A study conducted in four Nordic countries found that receipt of the measles, mumps, and rubella (MMR) vaccine was associated with an 11% reduced rate of antibiotic use in children under 2, researchers reported yesterday in the journal Vaccine.
Using national registries, Nordic researchers analyzed a cohort of 831,287 children under the age of 2 years in Denmark, Finland, Norway, and Sweden who had received a third dose of the diptheria-tetanus-acellular pertussis vaccine (DTaP) but had not yet received the MMR vaccine. They then investigated whether receipt of the MMR vaccine after a third DTaP dose was associated with reduced rates of antibiotic use compared with three DTaP doses.

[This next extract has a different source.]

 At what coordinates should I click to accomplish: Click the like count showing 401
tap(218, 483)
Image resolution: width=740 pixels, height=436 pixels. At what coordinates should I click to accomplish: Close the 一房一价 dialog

The proportion of children in the study who had received a recorded dose of MMR vaccine before age 2 ranged from 78.6% in Finland to 96.2% in Norway. In all countries, receipt of MMR vaccine after the third DTaP dose was associated with reduced rates of antibiotic treatment, with an adjusted hazard ratio (aHR) of 0.92 (95% confidence interval [CI], 0.91 to 0.93) in Denmark, 0.92 (95% CI, 0.90 to 0.94) in Finland, 0.84 (95% CI, 0.82 to 0.85) in Norway, and 0.87 (95% CI, 0.85 to 0.90) in Sweden. The overall aHR for all countries was 0.89 (95% CI, 0.85 to 0.83). The results were similar for boys and girls.
Bias may explain some of the association
But the researchers also observed a lower rate of antibiotic treatments among children who had received three DTaP doses compared with two, with reductions ranging from 14% in Denmark to 29% in Sweden. The findings of this negative control analysis, they say, suggests the lower rate of antibiotic treatment associated with receipt of MMR vaccine is affected by residual confounding.
"The magnitude of the association in the negative control analysis does indicate that bias related to receiving vaccines according to recommendation may at least partly account for the observed beneficial association of MMR vaccination," the study authors wrote.